A ‘Date’ worth remembering

Ted Pigeon

If you combined all the sappiness of a Drew Barrymore romance movie, all the crude jokes and over-the-top characters of an Adam Sandler comedy and the premise of “Groundhog Day” into one movie, what you’d get is “50 First Dates,” a likeable, but sometimes incidental romantic comedy. In it we are given a more calmed down and milder Adam Sandler than we have seen in the past and this film follows the same pattern and embodies a gentle nature. As a result, the typically over-the-top characters and situations that regularly populate a Sandler comedy feel awkward and out of place, and sometimes the romance does, too, as a result. Nevertheless, this is still a reasonably enjoyable and funny movie.

Adam Sandler plays Henry Roth, a Hawaiian veterinarian who spends most of his time either taking care of penguins and walruses or seducing women who are only around for a night or two. He’s a nice guy who knows how to push all the right buttons, but his fear of commitment limits his sights in regards to many of the women he sees. That all changes though when he meets Lucy Whitmore, played by Drew Barrymore, while the two are eating breakfast at a diner. The two strike up a conversation, and Henry finds himself more attracted to Lucy then any other girl he’s met before.
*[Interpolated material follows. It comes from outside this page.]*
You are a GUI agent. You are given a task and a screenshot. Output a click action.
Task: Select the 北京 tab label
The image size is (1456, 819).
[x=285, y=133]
They hit it off well and they decide they want to see each other again, but one piece of information eludes them both: when Lucy wakes up the next morning, she won’t remember a thing. It turns out that Lucy has lost her short-term memory after a terrible car accident months ago. She goes to bed each night and wakes up the next morning with no recollection of what transpired the day before. She only remembers the day before the crash, and every day she wakes up, she thinks it’s that day. Her father and brother tirelessly make sure that she doesn’t know of her condition.
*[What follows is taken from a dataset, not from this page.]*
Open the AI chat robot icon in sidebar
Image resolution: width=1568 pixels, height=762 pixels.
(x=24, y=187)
Obviously, this notion is the springboard for much of the film’s comedy and the thrust of the plot, and though it doesn’t make any sense when thinking about it, it still provides for a good number of funny situations. Every day, Lucy wakes up thinking it’s Sunday, and she happily goes to breakfast, comes home and paints. As for Henry, he tries every day to recreate the same magic the two had when they met the first time, but he quickly finds it quite hard as he ends up being rejected in every way imaginable. But he never gives up because he thinks something is really there. And after several attempted pick-ups gone wrong, he’s finally able to win over her hard-nosed father and muscle-head brother, and he decides to break the news to her every day; from there, the two begin a relationship of sorts.

The movie takes a turn towards the romantic around midway through, and takes itself far more seriously than one would think. What’s even more surprising is that the sentimental turn the film makes actually isn’t bad, and that’s due to the sincerity of the characters involved. What does feel strange is the continuing presence of all the “Sandler” trademarks, including the obligatory idiot Rob Schneider character.

As the film gets more involved in its characters, there really is no need for such elements. Director, Peter Segal must not have felt completely comfortable with the sentimentality of it all so he decided to throw in these bits of comedy throughout.

At the point where the film begins to take itself more seriously, you’ll either be completely turned off to it or you’ll buy into its charm and find it more engaging than your typical modern-day comedy. I would fit into the latter of the two. Yes, the premise closely resembles “Groundhog Day,” the plot doesn’t make much sense at times and the needlessly over-the-top supporting characters add nothing whatsoever to the film, but its characters have some dimension and are surprisingly sympathetic. And I also admire the fact that the film never really takes the easy way out in what it’s dealing with.

Despite all its flaws, “50 First Dates” still works as good entertainment, and it does so because the characters are worth caring for enough to look beyond the numerous plot holes and inconsistencies in the story. Not everything about the movie works, but the overall charm and surprising sincerity of it won me over in the end.